A little exchange coupling goes a long way.

Rare-Earths

China produces the vast majority of the world's rare-earth oxides.Wikimedia Commons

Rare earth elements are getting a lot of ink these days, as questions about future supply have led to both political and economic tensions, and to a renewed search for rare earth deposits in North America, Australia, and parts of Southeast Asia. But some researchers think less rare earths, not more, are the key to sustaining industry's need for the minerals going forward. GE scientists have devised a new breed of nanostructured magnets that require smaller amounts of rare earths to achieve the same high magnetism.

Rare earths like neodymium, dysprosium, and terbium are important ingredients in the strong magnets that are the key to everything from wind turbines to efficient automobile engines. But China currently produces more than 95 percent of the world's refined rare earth elements, and global demand is quickly catching up to supply.

While other countries rush to bring more rare earth mines online—a process that can take years—GE researchers working with a Department of Energy Grant have devised a way to use nanocomposite magnet materials to boost magnetism in alloys, getting more magnetism per pound of rare earths. (Coincidentally, next week we're visiting an abandoned iron mine some hope to convert for rare earth mining.

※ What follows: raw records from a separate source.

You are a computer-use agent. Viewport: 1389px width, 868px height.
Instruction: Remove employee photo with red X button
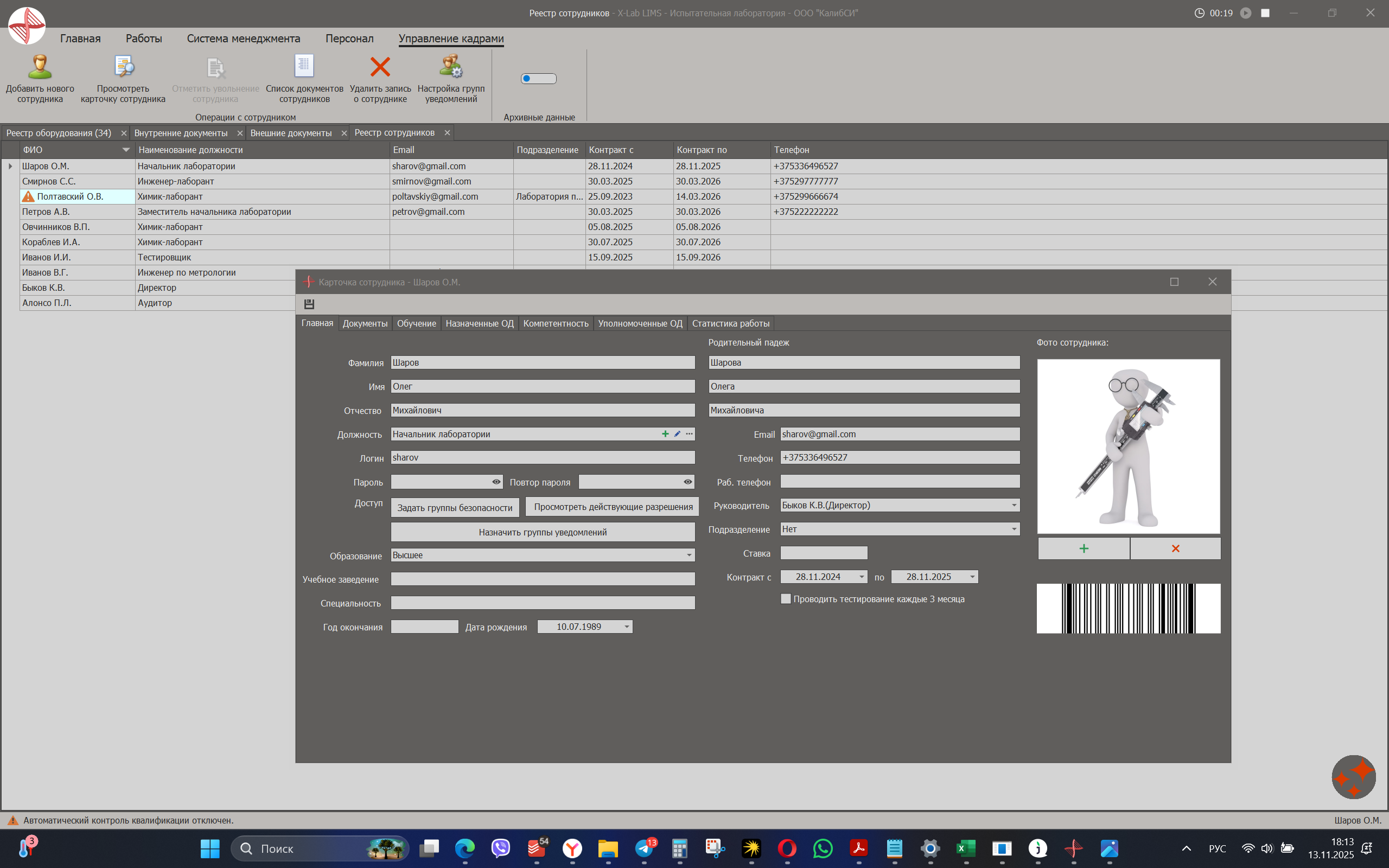pyautogui.click(x=1175, y=549)
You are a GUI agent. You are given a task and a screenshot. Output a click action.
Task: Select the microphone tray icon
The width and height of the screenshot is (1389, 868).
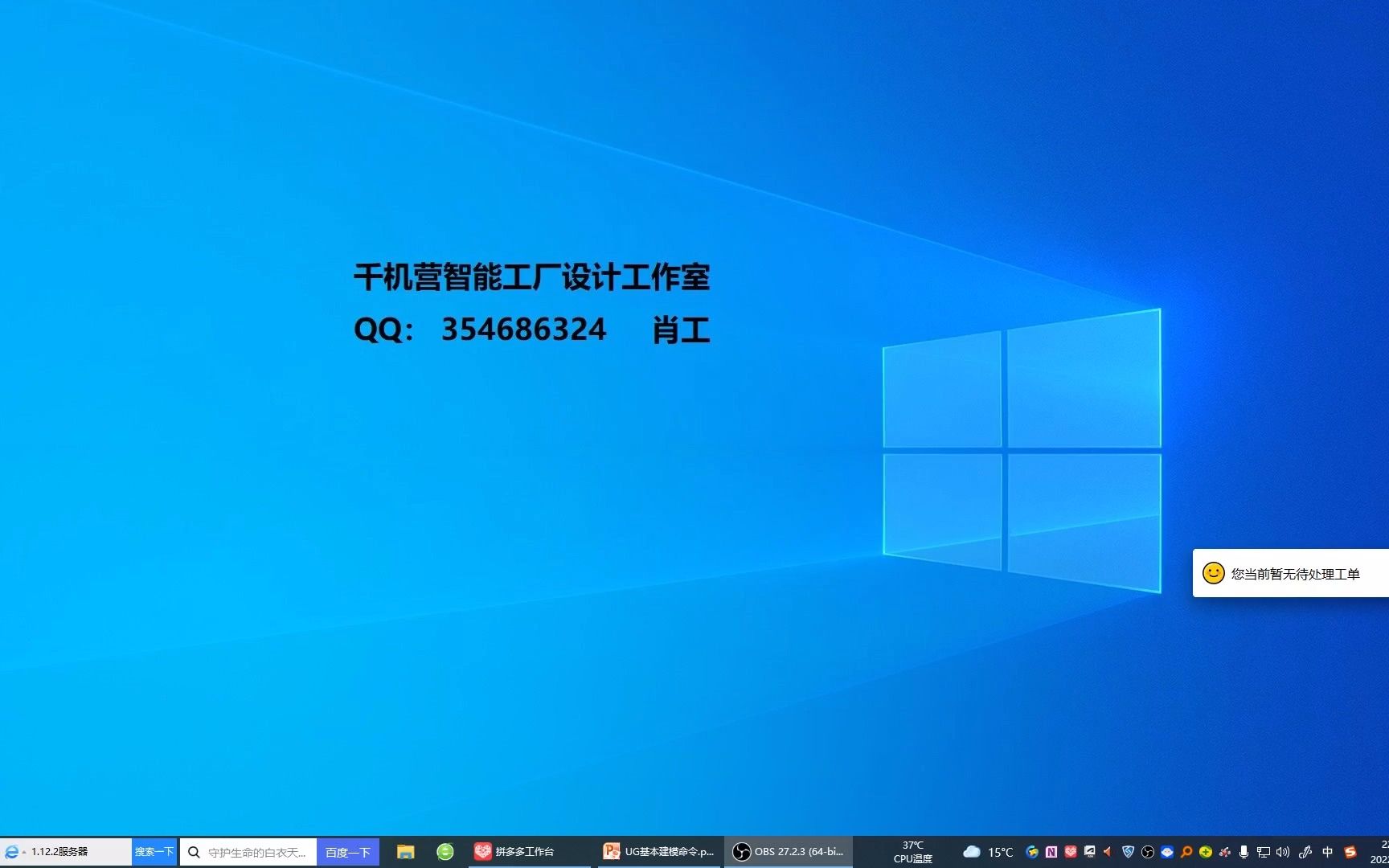pyautogui.click(x=1244, y=852)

Stay tuned for our report).

These new nanocomposite magnets work via exchange coupling, a complex physical property that can be harnessed in nanomaterials to increase magnetism. It's all in the arrangement of the nanoparticles; exchange coupling doesn't occur in pure magnetic alloys, but given the right mix and arrangement of nanoparticles of the same metals, researchers can get the same amount of magnetism out of less material—suddenly less is more.

That means not only do magnets require a smaller quantity of rare earths (not to mention iron, cobalt, and other metals), but those magnets are lighter and smaller as well. Ideally we'd innovate around our need for rare earths altogether. In the meantime finding a smart way to get the most out of the neodymium we've got ain't bad.